GREENVILLE, S.C. (WSPA) – Stroke is the 5th leading cause of death in the U.S., and getting fast treatment is important to preventing death and disability from stroke, according to the Centers for Disease Control and Prevention.

When a person is suffering from a stroke, nearly 2 million brain cells are lost every minute, according to Harvard Health.

About 87% of all strokes are ischemic strokes, in which blood flow to the brain is blocked, according to the CDC.

Dr. John Mcburney, Director of Bon Seccours’ stroke program, said the first thing people should do in a stroke episode is call 911 so EMS can quickly get that person to the right hospital for stroke treatment.

“That does cause considerable delays if someone goes to a non-stroke center hospital,” he said.

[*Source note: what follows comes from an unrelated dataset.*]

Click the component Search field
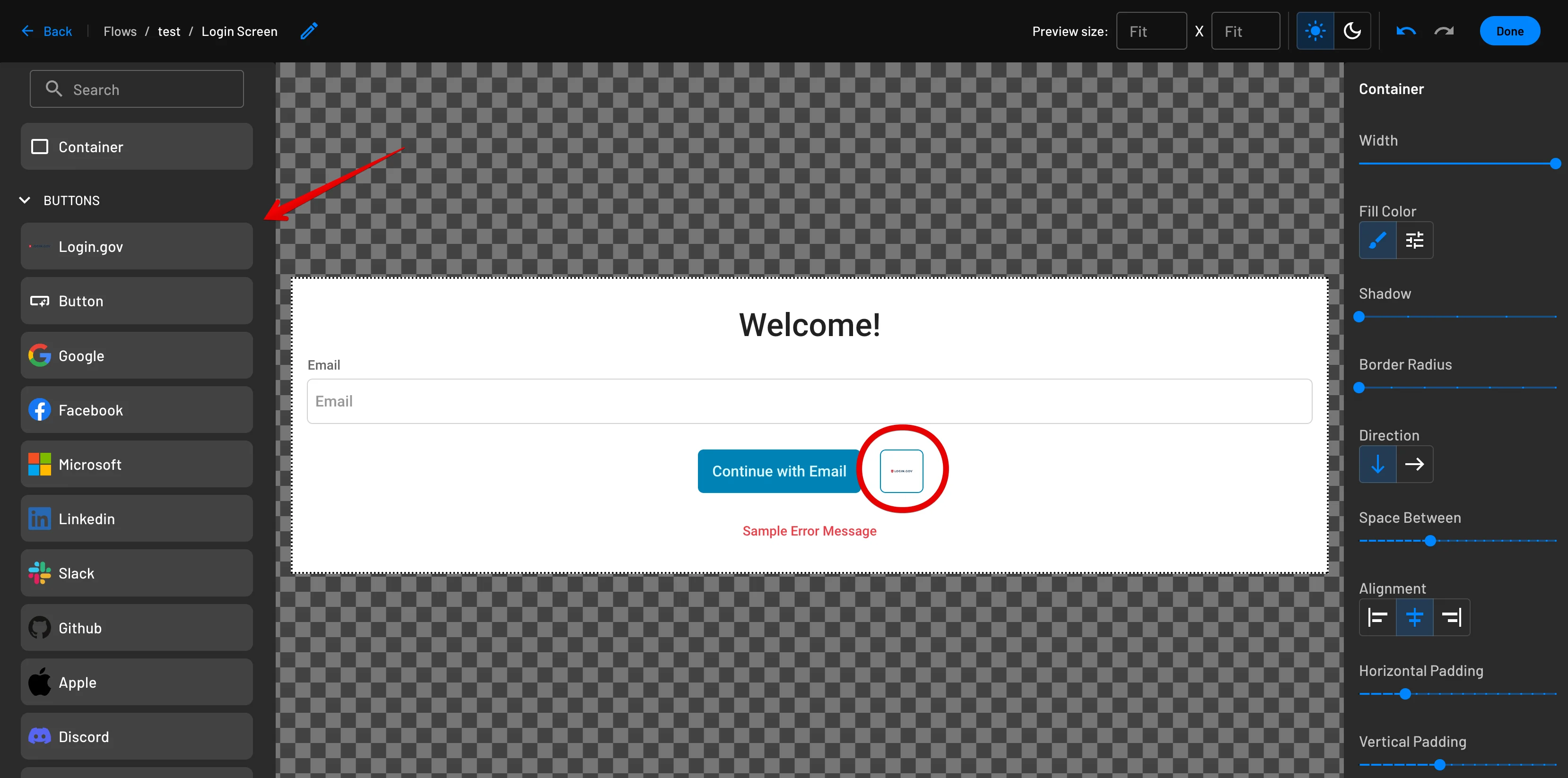The width and height of the screenshot is (1568, 778). (x=136, y=89)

Once the patient arrives, Dr. McBurney said Bon Secours is now using artificial intelligence called Viz.AI to determine if there’s blood flow blockage, also known as an occlusion.

“When the computer thinks it has detected an occlusion of a large artery, it actually sends out a group alert to all the stroke team members,” he explained.

He said the technology is essentially a supercomputer in the cloud that accesses imaging data from brain scans, analyzes it, and sends it directly to doctors’ phones.

“Imaging data is central to this type of evaluation regardless of what treatment is felt to be most appropriate,” he said. “I would bet that on average having technology like this saves at least 15 minutes for the evaluation of every stroke patient. That would be about 30 billion neurons.”

Using this technology, he said, can even mean the difference between permanently living with a disability and having a full recovery.

“It’s not possible to identify blockage of a large artery that gets amenable to treatment or to determine if there’s salvageable brain without this type of technology,” he said.

Symptoms of a stroke, according to the CDC, include loss of balance, vision problems, facial drooping, arm weakness and difficulty with speech.